Однако в русской культуре в случае противоречия между законом и справедливостью непосредственное чувство обычно на стороне справедливости.
Было проведено исследование
- отношения к законам,
- понимания справедливости и прав личности,
- мотивировки законопослушности
у отечественных респондентов в контексте сравнения их морально-правовых суждений с суждениями представителей других стран (США, Дании, Италии и др.)
Сравнительный анализ показал, что у российских респондентов способность к изменению и нарушению законов оказалась более развитой, чем у респондентов из других стран.
О. Николаева, автор исследования, считает, что «это является следствием недостаточно сформированного понимания функции и ценности законов.
Законы воспринимаются не как целесообразные принципы устройства общества, а как аппарат репрессий и ограничения свободы.
Результаты исследования позволяют говорить о том, что в сознании отечественных респондентов изначально существует разграничение понятий «закон» и «мораль».

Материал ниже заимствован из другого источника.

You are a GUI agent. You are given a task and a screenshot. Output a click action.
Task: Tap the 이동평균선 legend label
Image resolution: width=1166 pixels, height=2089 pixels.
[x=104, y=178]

Именно это и вызвало трудности в определении «справедливого закона», так как понятие «справедливость» у россиян связано с областью нравственности, а законысчитаются несправедливыми, бездействующими и необъективными.

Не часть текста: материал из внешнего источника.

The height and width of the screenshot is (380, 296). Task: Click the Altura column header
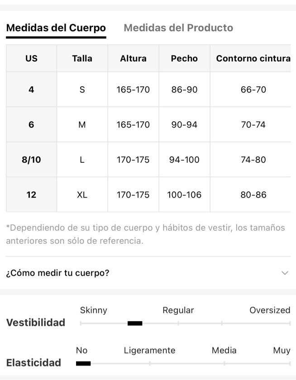tap(134, 58)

Что же касается исследований респондентов стран Запада, то результаты исследований Д. Тапп позволяют сделать вывод, что понятия «закон», «мораль», «справедливость» на первоначальном уровне осмысления у них слиты воедино.
Присущее русским отношение к закону, с одной стороны,и к справедливости, с другой, нашло свое отражение и в исследованном В. В. Знаковым («Понимание правды и лжи в русской историко-культурной традиции//Этническая психология и общество. М., 1997) феномене «нравственной лжи».
С помощью экспериментов, проведенных на различных российских выборках, он обнаружил, что статистически значимое большинство респондентов не только считают морально приемлемой так называемую «ложь во спасение», но и согласились бы, например, дать в суде ложные показания ради спасения невиновного обвиняемого.
Сами респонденты объясняют это тем, что несовершенство законов допускает возможность осуждения невиновного
Поэтому ложные показания в суде во имя спасения невиновного человека в психологическом и нравственном плане перестают быть ложными.
Такая ложь понимается как «атрибут честности, необходимое условие справедливого отношения к людям, попавшим в беду».
По мнению В. В. Знакова, истоки такого отношения коренятся в различном понимании «правды» и «истины» в русской культурной традиции.
Согласно результатам его исследований, «правда» понимается русскими как категория, выражающая целостное мировоззрение человека, понятие, основанное на вере, традициях, представлении о справедливости в отношениях между людьми («жить по правде»), а «истина» — только «общезначимая обезличенная констатация соответствия высказывания действительности».
Знаков приводит в пример Достоевского, который неоднократно отмечал:
когда русский человек вынужден выбирать между истиной и справедливостью, то он скорее предпочтет ложь, чем несправедливость.
Таким образом, «истина» и «справедливость» в сознании русского человека в конкретных случаях вполне могут не совпадатьи справедливость всегда будет дороже истины.
Даже если для ее восстановления придется прибегнуть ко лжи.
По мнению Знакова, это — один из ключевых моментов отношения к понятиям «правда», «ложь», «справедливость», «мораль», «закон» в русском этническом сознании.
Итак, все вышеперечисленное укладывается в нашу версию: поскольку в русском языке отсутствует жесткий порядок расположения членов предложения, это создает базу для формирования в структуре национального менталитета оппозиционного, нонконформистского отношения ко всяким формальным, отчужденным понятиям, претендующим на управляющие роли (одним из воплощений которых является закон).